BEGIN
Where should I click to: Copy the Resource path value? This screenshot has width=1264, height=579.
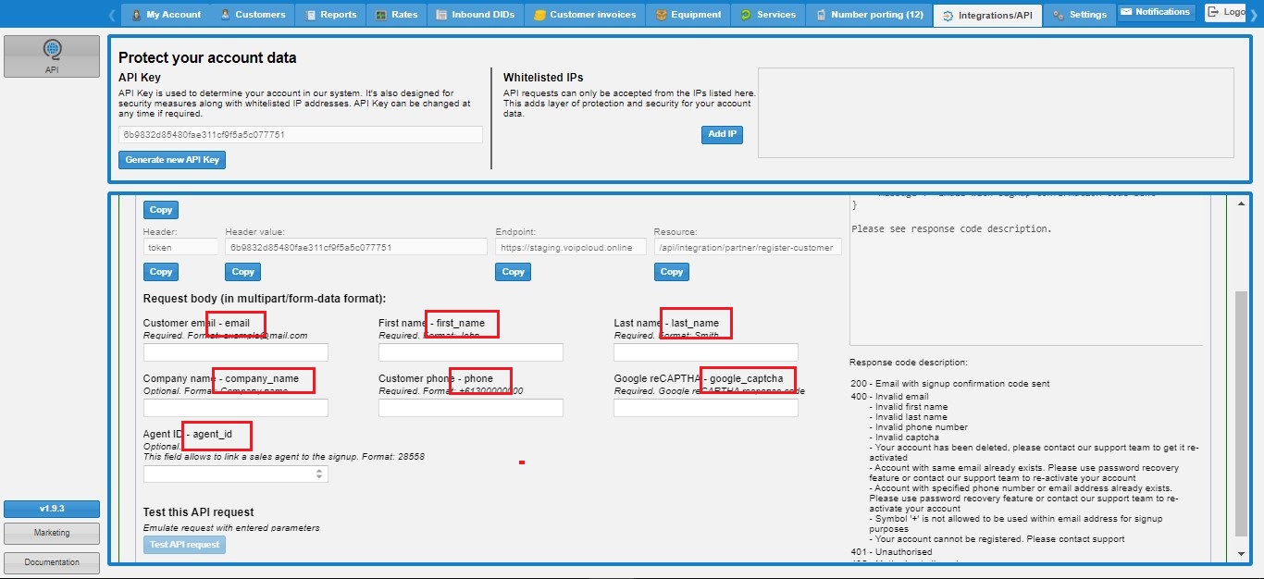tap(672, 272)
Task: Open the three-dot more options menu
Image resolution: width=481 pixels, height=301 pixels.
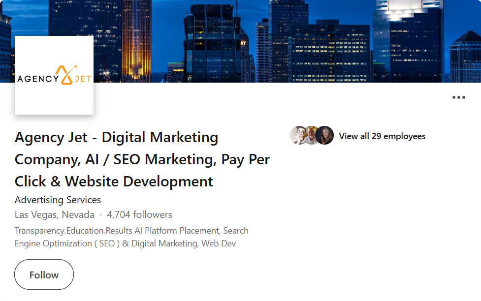Action: point(458,97)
END
§ Exercise
Please output all the data exactly as given, with the pictures omitted.

§ Result for this exercise
Where should I click to: Copy the Resource path value? This screenshot has width=1264, height=579.
tap(672, 272)
Task: Open the three-dot more options menu
Image resolution: width=481 pixels, height=301 pixels.
Action: point(458,97)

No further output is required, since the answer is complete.